At the 2018 Cyber Security Chicago meeting, convicted felon turned IT security expert, Kevin Mitnick, talked about how hackers attack – and how to fight back. Mitnick served time in prison for hacking and now runs a security consulting business. Breaking into systems usually starts with an email or a phone call, he said – and usually involves heavy-duty social engineering.
He defined social engineering as “a form of hacking that relies on influence, deception and manipulation to convince another to comply with a request to compromise a system.” The advantages to the hacker are many: it’s much easier than developing a technical exploit, it doesn’t leave logs, it’s free or low cost, and it works on every operating system and platform. More importantly, there is very little risk of the attacker being caught and prosecuted. In fact, he claims that social engineering is 95 percent to 100 percent effective – and it only requires one person in an organization to fall for it.
He walked the audience through the process of setting up and executing a social engineering hack. It usually starts by gathering information. A company’s website may give information about the organization chart, and LinkedIn can identify the people who handle information technology. Potential vulnerabilities can be identified through a website’s metadata, which may reveal information about a company’s operating systems and software platforms.
Mitnick said that sales and marketing people are often great entry points because part of the role is to respond to outside requests for information. For example, someone could send a spearphishing email asking for information before sending out a request for proposal. The email may include a fillable form or a GoToMeeting request (and exploit attached) and the sender may follow up with a phone call. That would be enticing, and very similar to a perfectly legitimate inquiry.

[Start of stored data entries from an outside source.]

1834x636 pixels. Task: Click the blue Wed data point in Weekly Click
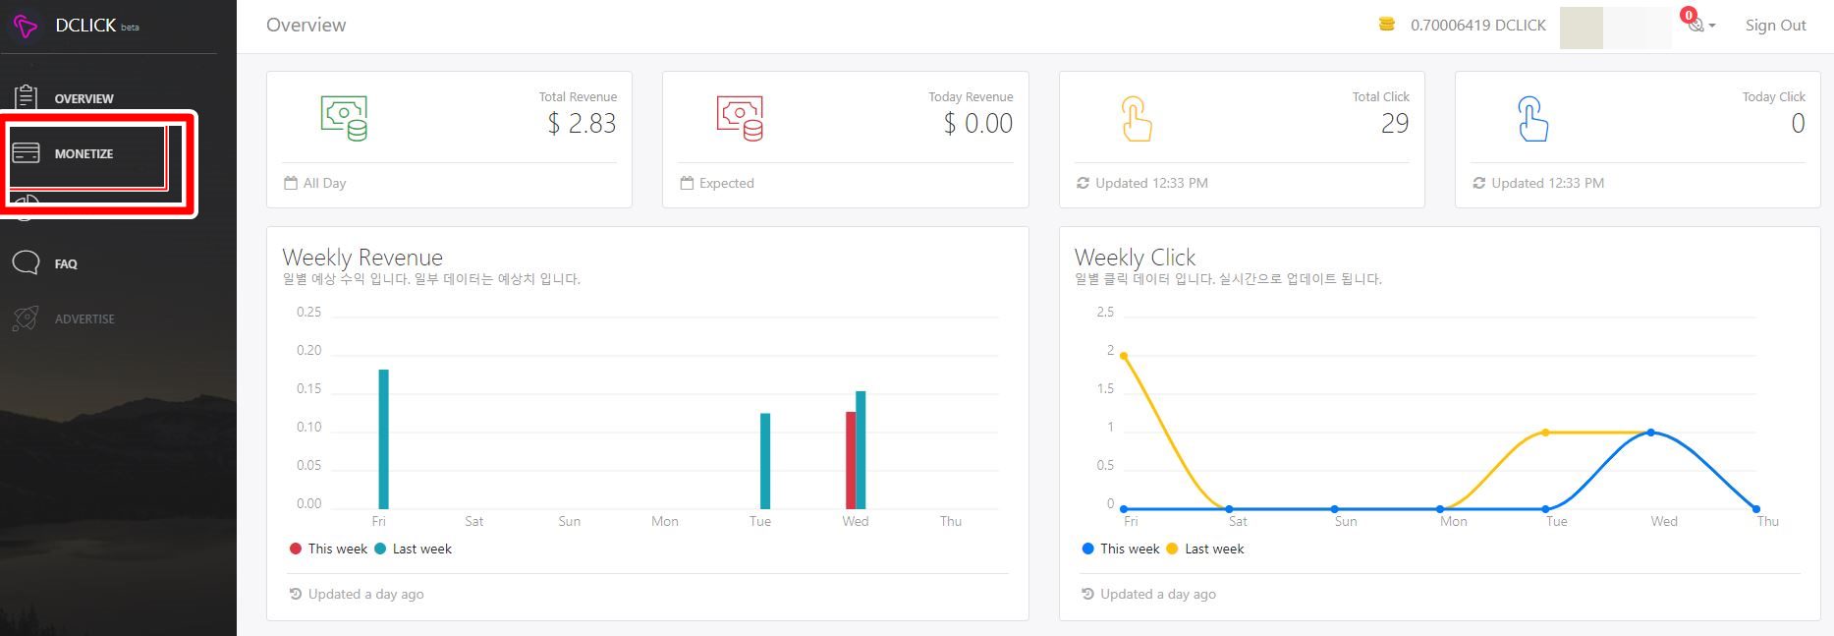(x=1651, y=433)
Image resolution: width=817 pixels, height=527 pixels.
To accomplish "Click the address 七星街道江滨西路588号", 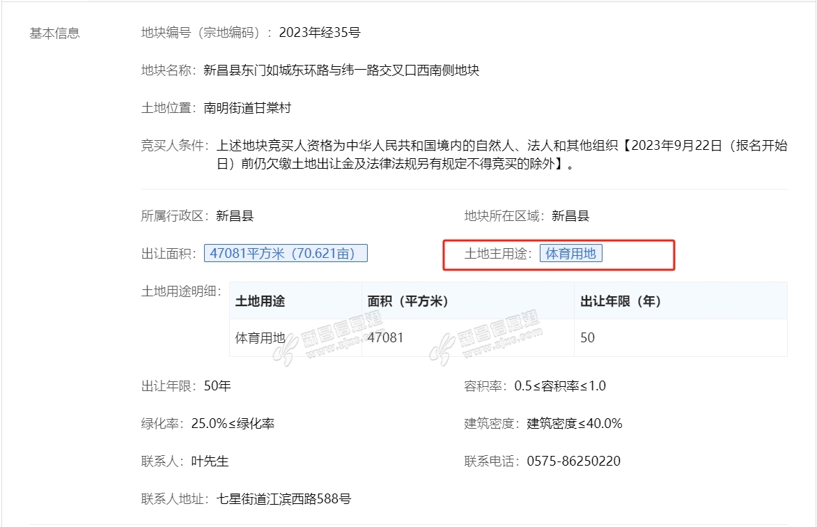I will [283, 499].
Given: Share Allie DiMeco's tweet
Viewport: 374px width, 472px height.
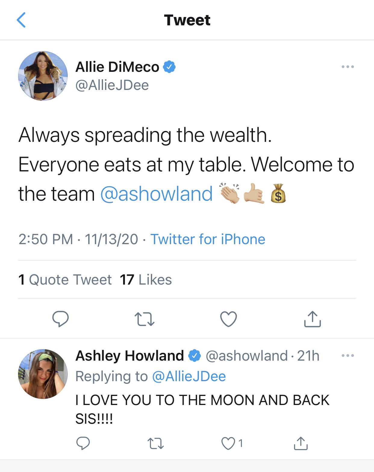Looking at the screenshot, I should pyautogui.click(x=312, y=319).
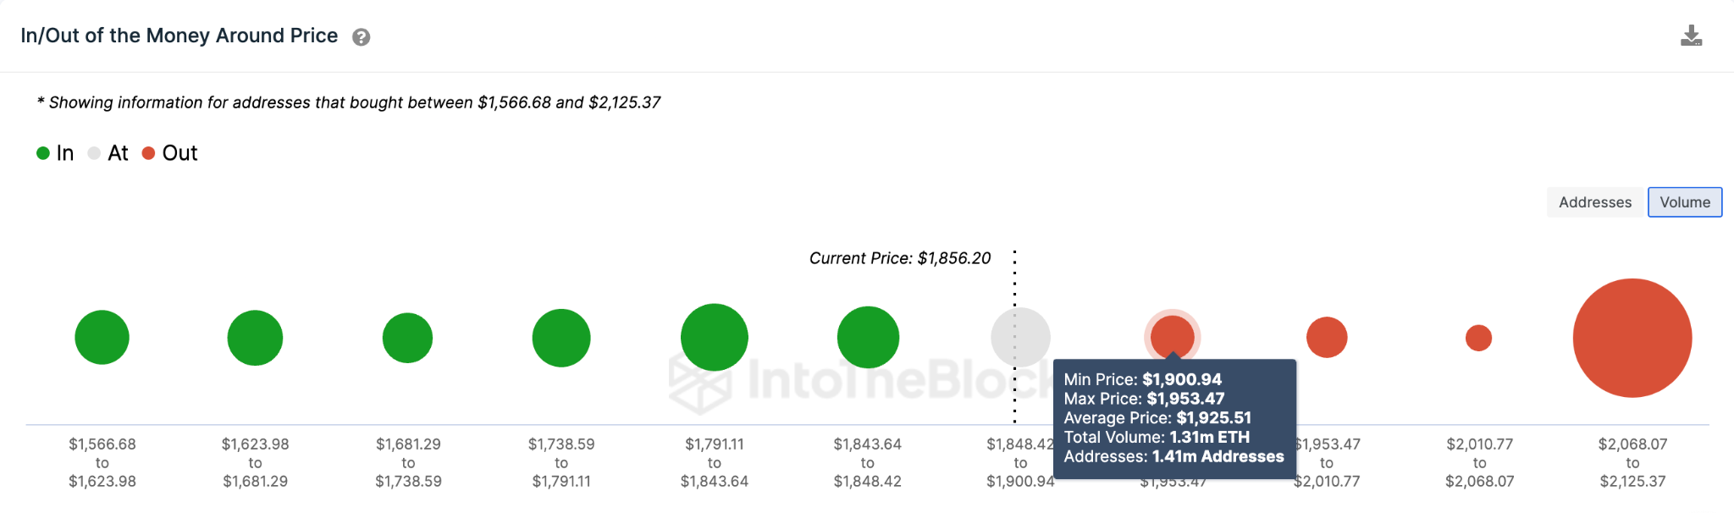This screenshot has width=1734, height=513.
Task: Select the green $1,681.29 to $1,738.59 bubble
Action: (x=408, y=338)
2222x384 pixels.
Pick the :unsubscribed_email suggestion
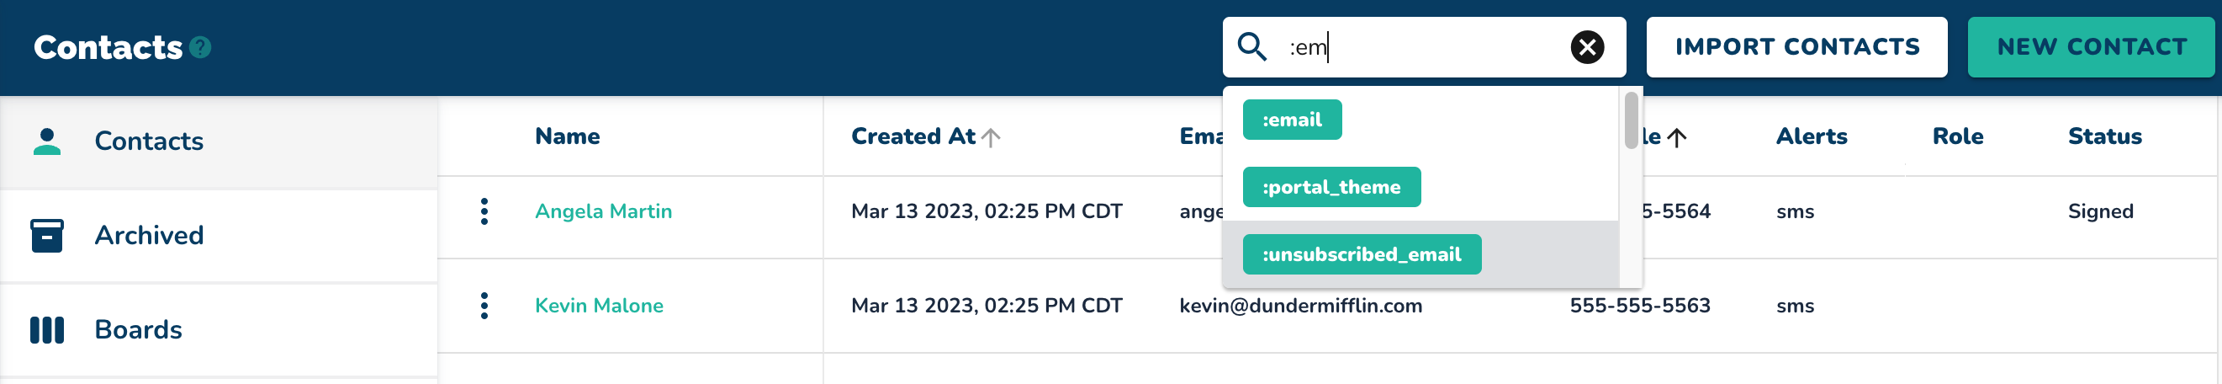pos(1361,255)
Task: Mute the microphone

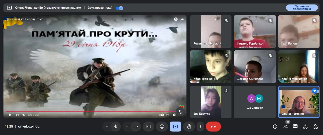Action: point(116,127)
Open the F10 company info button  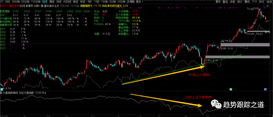(x=255, y=2)
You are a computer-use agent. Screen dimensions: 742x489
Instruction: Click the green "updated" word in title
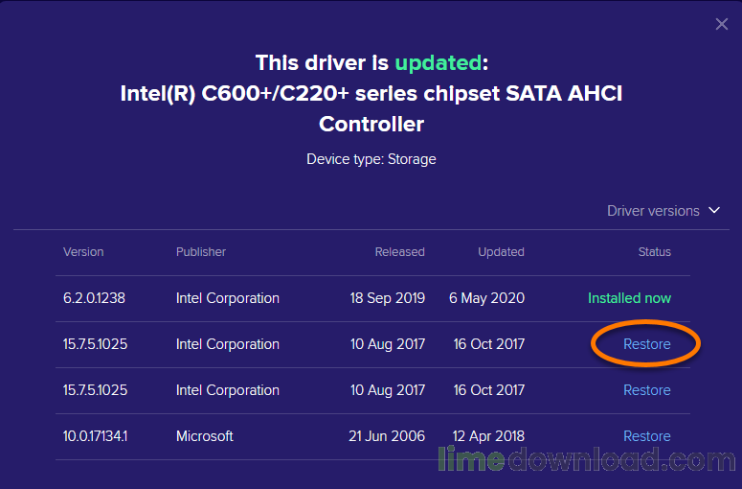438,63
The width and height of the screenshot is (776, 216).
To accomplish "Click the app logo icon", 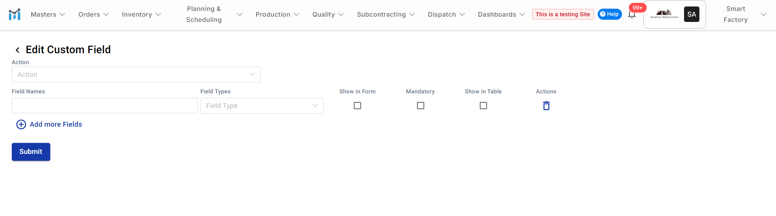I will [x=15, y=14].
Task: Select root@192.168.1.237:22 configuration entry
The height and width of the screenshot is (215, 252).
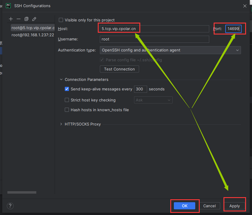Action: click(33, 35)
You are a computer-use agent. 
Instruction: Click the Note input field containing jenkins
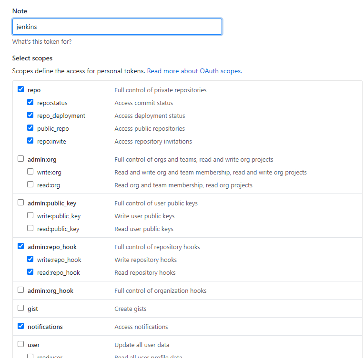coord(117,27)
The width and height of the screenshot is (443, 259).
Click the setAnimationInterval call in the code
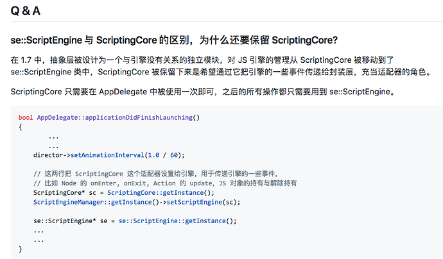tap(111, 155)
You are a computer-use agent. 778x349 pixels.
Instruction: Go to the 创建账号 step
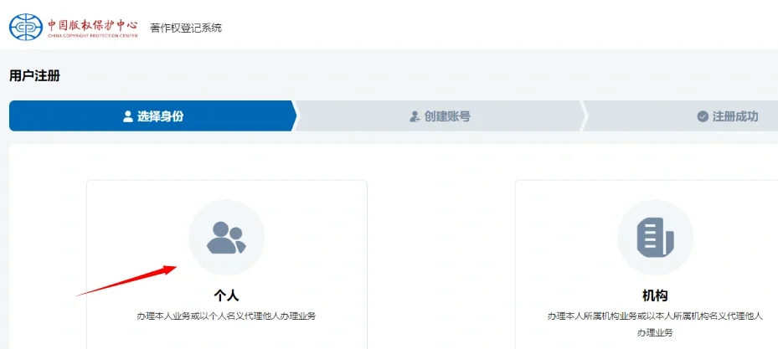(446, 116)
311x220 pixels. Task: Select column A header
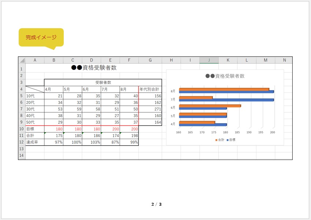35,60
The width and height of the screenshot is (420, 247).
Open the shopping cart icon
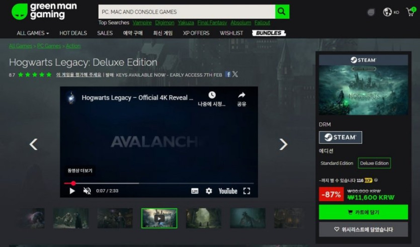(x=410, y=12)
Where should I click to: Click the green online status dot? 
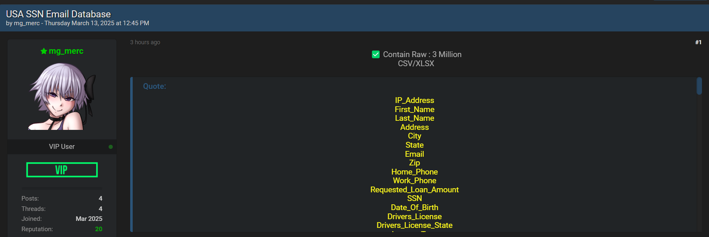click(x=111, y=147)
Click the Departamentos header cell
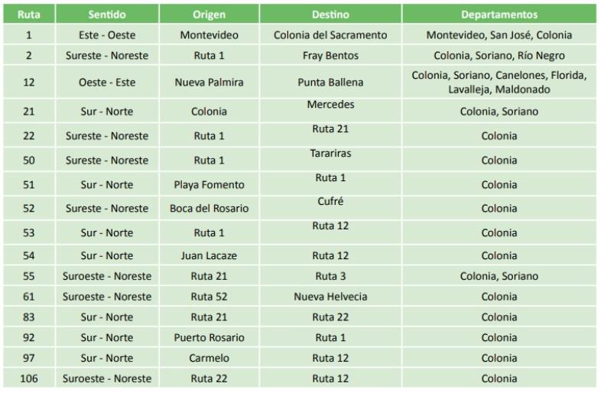The image size is (604, 393). click(499, 15)
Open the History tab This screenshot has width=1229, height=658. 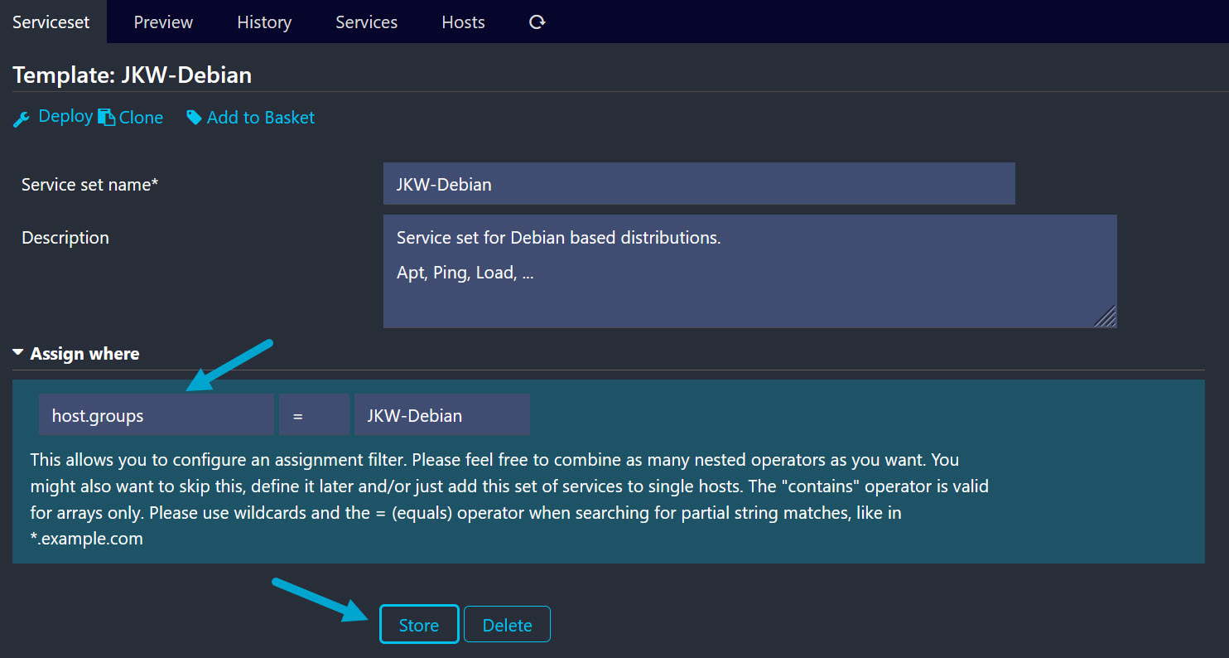click(263, 22)
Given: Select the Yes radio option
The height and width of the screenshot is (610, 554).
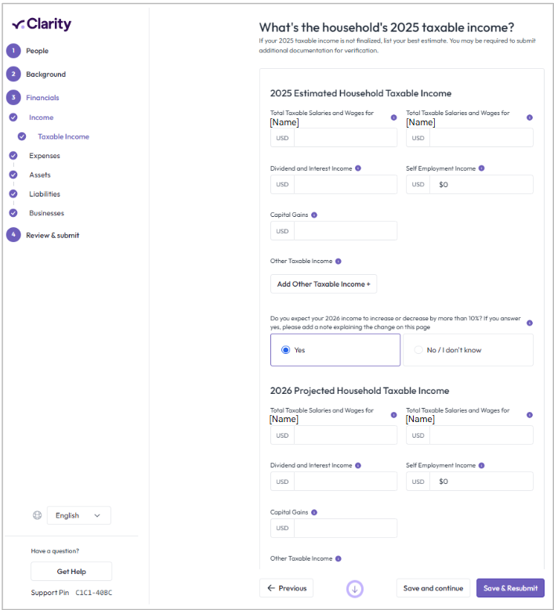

Mitnick warned the audience about the use of external email networks. For example, there’s nothing to stop anyone from setting up a Wi-Fi network called “attwifi”, and then using a keyword logger to copy everything after a victim connects. And, because laptops and phones have built-in microphones, they can be turned into listening devices. His advice: don’t do any system updates or make any transactions on Wi-Fi outside of your home or office.
To reduce risks, Mitnick recommends training users. His firm runs challenges of existing systems to see how long it takes to penetrate security (known as a “pen testing”). He also recommends running all software updates and installing necessary patches (from a connection known to be safe, of course). Only system administrators should have local administrator rights. As much as possible, decisions should be automated; the less involvement that employees have in performing upgrades or authenticating credentials, the less likely they are to make unfortunate mistakes. These practices can be used at organizations of any size.
The Cyber Security Chicago conference was geared to administrators of large systems, but there good news for startups that deal with sensitive information or that work with major enterprise customers: several vendors offer cloud-based email and file-protection services. BAE Systems, a major supplier to aerospace companies and government agencies, for example, can offer email protection services for about $100 a month per user. This is overkill for most businesses, but if your company needs high-level security, it is accessible.
For the rest of us, watching how we use Wi-Fi, keeping our software up-to-date, and staying skeptical will go a long way toward keeping our information safe.